Por Quim Monzó
El lepisma al menos sale a la superficie en la oscuridad de la noche, cuando sabe que dormimos.
Al amanecer, cuando ha sonado el despertador y he ido a lavarme la cara, he descubierto en la pila una sardineta, un pez de plata, un lepisma. Tantos nombres como tiene y tan pequeño como es. Normalmente habría abierto el grifo de golpe, para que el chorro de agua lo empujase hacia el agujero y, de allí, desagüe abajo, hacia el mundo oscuro de todos los desagües: húmedo y sucio de restos humanos: pelos caídos cuando te peinas, caspa, pelos de la barba cuando te afeitas, trocitos de uñas cortadas, restos de epidermis, alguna pestaña, alguna mucosa diluida… Estoy seguro de que en las cañerías que se hunden hacia el piso de abajo viven familias de pequeños animales. El lepisma es de los más atrevidos, porque al menos sale a la superficie en la oscuridad de la noche, cuando sabe que dormimos, pero también debe de haber microorganismos unicelulares que viven una vida plácida y mojada, amén de células rebeldes, deshiladas del cuerpo de algún insecto con escamas y antenas helicoides.
Normalmente habría abierto el grifo de golpe, para que el chorro de agua lo empujase hacia el agujero, y acto seguido habría puesto el tapón y habría llenado la pila de agua, hasta la ranura que permite que, si alguna vez dejas la pila tapada y el grifo abierto y te vas a otro lugar de la casa y te olvidas, el agua no se salga e inunde el baño. Entonces habría sacado el tapón con la seguridad de que la fuerza del agua acumulada la arrastraría abajo, hacia la cañería general del edificio, y de allí a la calle, donde los habitantes de esta cañería hacen vida social con los habitantes de las cañerías próximas: la del edificio de la escuela de medicina china, la del edificio donde en la planta baja viven filipinos en una tienda ilegalmente convertida en vivienda, la del edificio de enfrente, ocupado por erasmus que quizá pronto, si los recortes acaban con esas becas, tendrán que volver a sus países y dejar la dolce vita de aquí.

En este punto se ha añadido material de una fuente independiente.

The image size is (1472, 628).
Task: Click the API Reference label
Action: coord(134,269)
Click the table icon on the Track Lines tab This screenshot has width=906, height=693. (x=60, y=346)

Todo eso habría hecho normalmente pero, como ayer leí que la sardineta es un animal prehistórico, que existe desde hace cerca de 400 millones de años, hoy la he mirado con más respeto. ¡Me lavaba la cara y frente a mí tenía un animal que nos llega directamente de mucho antes del paleolítico, del periodo carbonífero, o del devónico! La he observado un rato. A pesar de la luz encendida estaba inmóvil, supongo que en un intento de pasar desapercibida. De golpe he olvidado el asco que me daban cuando era joven, y la rabia cuando descubría alguna tras un libro y veía las páginas roídas y la cantidad de volúmenes que me estropeaban. ¡No son broma 400 millones de años! Hace tiempo había calibrado la posibilidad de eliminarlas con bórax o cloruro amónico. En vez de todo eso, hoy lo que al fin he hecho ha sido simplemente abrir el grifo y observar cómo, a pesar de los intentos de moverse deprisa para huir del chorro de agua, ha acabado en el agujero, de donde me ha parecido oír una voz muy floja que decía: «Hasta mañana».